E.P., the ex-racehorse with “kissing spine”: How attention to detail can improve rehabilitative groundwork

By Wiola Grabowska

Every Wednesday evening from April to August I run groundwork sessions at Brackenhill Stud. One my recent clients agreed for me to post a few photos from our initial session which I am very grateful for because they showed beautifully how small corrections, attention to detail and good evaluation of current training situation can help kick start the progress.

E.P.’s owner has put a tremendous effort over the last couple of years to bring the horse from what can only be described as skin & bone state to one where you can really see the horse’s potential.

I was asked to help with structuring the rehabilitative training and help add more ideas to the current work.

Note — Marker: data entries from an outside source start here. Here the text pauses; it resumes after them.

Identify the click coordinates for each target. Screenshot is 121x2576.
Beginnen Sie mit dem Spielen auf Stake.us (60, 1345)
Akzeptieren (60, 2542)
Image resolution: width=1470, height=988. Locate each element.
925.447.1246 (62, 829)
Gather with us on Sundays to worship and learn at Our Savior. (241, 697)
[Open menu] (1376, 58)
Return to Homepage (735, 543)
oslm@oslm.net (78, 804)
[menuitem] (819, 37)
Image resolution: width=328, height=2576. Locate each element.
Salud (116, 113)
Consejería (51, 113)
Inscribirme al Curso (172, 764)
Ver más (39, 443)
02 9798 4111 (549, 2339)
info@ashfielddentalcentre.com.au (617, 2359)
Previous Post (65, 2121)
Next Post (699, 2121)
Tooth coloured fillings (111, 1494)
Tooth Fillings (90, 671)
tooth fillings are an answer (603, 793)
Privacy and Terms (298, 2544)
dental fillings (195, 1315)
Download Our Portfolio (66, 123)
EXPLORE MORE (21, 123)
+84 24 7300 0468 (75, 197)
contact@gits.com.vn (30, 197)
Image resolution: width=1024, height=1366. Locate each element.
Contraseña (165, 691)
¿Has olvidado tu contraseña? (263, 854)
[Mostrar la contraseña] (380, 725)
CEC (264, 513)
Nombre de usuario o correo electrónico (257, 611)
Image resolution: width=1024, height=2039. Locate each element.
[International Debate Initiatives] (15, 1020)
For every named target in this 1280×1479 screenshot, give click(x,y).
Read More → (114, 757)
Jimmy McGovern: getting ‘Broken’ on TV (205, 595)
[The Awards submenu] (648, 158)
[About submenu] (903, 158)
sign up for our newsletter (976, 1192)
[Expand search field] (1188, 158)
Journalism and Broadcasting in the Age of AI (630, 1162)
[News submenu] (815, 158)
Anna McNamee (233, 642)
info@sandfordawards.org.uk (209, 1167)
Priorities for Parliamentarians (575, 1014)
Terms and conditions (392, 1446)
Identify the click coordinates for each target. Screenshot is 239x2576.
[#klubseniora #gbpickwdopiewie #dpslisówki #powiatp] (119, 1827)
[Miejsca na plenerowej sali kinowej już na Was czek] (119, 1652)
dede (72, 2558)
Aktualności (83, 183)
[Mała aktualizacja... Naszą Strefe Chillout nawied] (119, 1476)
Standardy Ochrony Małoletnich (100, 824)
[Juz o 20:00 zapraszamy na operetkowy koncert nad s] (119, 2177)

There were many aspects of the training that we discussed and we formulated a plan of work for the next few months but I wanted to share on here a small but very significant improvement we were able to achieve during just one session and that’s ALIGNMENT. 

Good body alignment is a key to healthy posture and as a result to successful training. Most horses and all rehabilitative schooling clients I have worked with, struggle with that aspect of training and therefore no matter how good the content of the training is, the results might be disappointing.

On photos above you can see E.P. trotting on a circle to the right with no corrections to alignment from the owner who is long reining him from the middle of the circle (he’s wearing a proprioceptive band – a bandage – that attaches to the roller).

On photos below you can see E.P.’s posture being influenced by the owner using variety of postural corrections we have worked through for about 30 minutes beforehand. These corrections are based on small changes in horse’s preferred weight shifts, balance, suppleness and body awareness with no use of any schooling gadgets):

 

The subtle visual differences on these snapshots are great to see but what made it even better was E.P.’s quality of movement before and after the owner’s corrections. I believe that movement quality is of huge importance if the rehabilitation is to progress in the right direction.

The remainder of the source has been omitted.